A Ridgewood teen has pleaded guilty to first-degree manslaughter for hitting a classmate with a baseball bat in a fatal schoolyard confrontation in January, Queens District Attorney Richard Brown said.
Under a plea bargain agreement with Brown's office, Randy Rosario, 16, of 1657 Norman St. will serve three to nine years in a secure juvenile facility for the baseball bat beating death of classmate Bryan Rivera, 15, also of Ridgewood.
Brown said two families' lives were "shattered" and called the crime "senseless and violent." Rosario will be formally sentenced April 16 in Queens Supreme Court.
Rosario is headed for a relatively light sentence because he was only 15 years old at the time of the attack, said Patrick Clark, the district attorney's spokesman.
Since he was under 16 when the crime was committed, Rosario, who was prosecuted as a juvenile offender, will be sentenced as a juvenile, Clark said.
Rosario, who was about a month shy of turning 16 when he pummeled Rivera on the afternoon of Jan. 14, would have faced a "much more serious sentence" of 12 1/2 to 25 years as an adult offender for the same felony, Clark said.
Initially the eighth-grader was charged with first-degree assault and criminal possession of a weapon as Rivera lingered in a coma for six days before succumbing to his severe head injuries.
Rosario and Rivera both attended Intermediate School 77 in Ridgewood. The attack occurred a block from the school, only minutes after classes were dismissed for the day. The deadly clash was believed to have taken place because of an alleged dispute over $20, authorities said at the time.

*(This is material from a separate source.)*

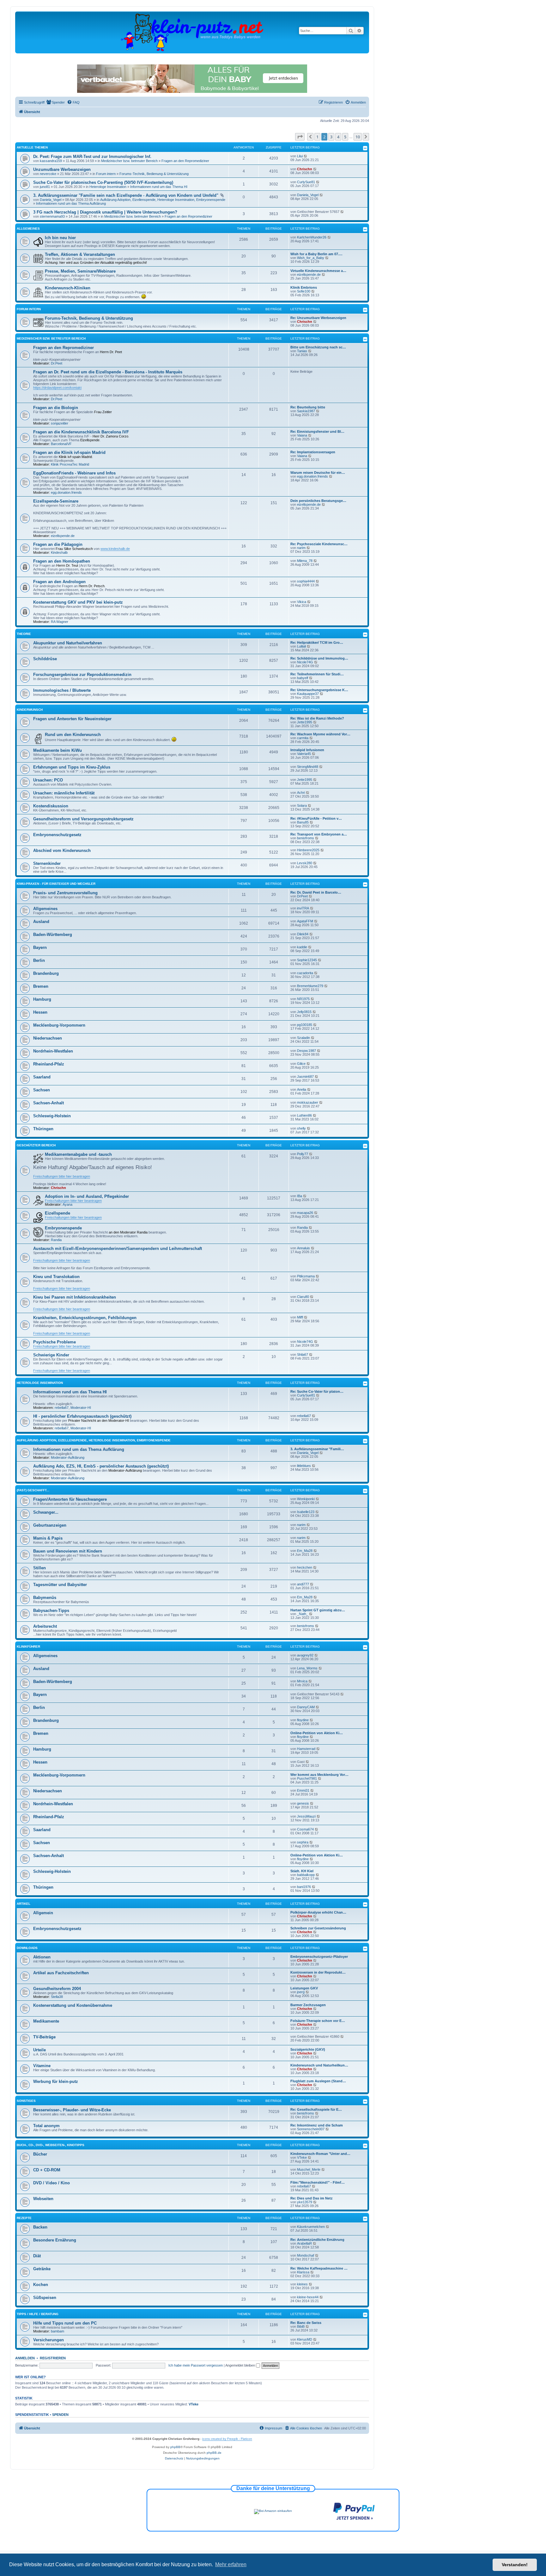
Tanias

School officials had no comment on the case.
In a phone interview, Rosario's lawyer, James Palumbo, said "Randy accepted responsibility for his actions" and felt very bad about the incident.
The Rosario family accepted the plea bargain offer after they weighed all their options and decided not to try their luck at a trial, Palumbo said.
The district attorney's office could have brought murder charges, but Palumbo said its policy is to work out pleas prior to indictment.
"They made an offer and we accepted," Palumbo said.
Despite being sentenced as a juvenile offender, Rosario will still have a record.
For now, Palumbo said his client is taking classes and trying to get his general equivalency diploma.
After three years, the 16-year old will become eligible for parole and could be conditionally released after six years with good behavior.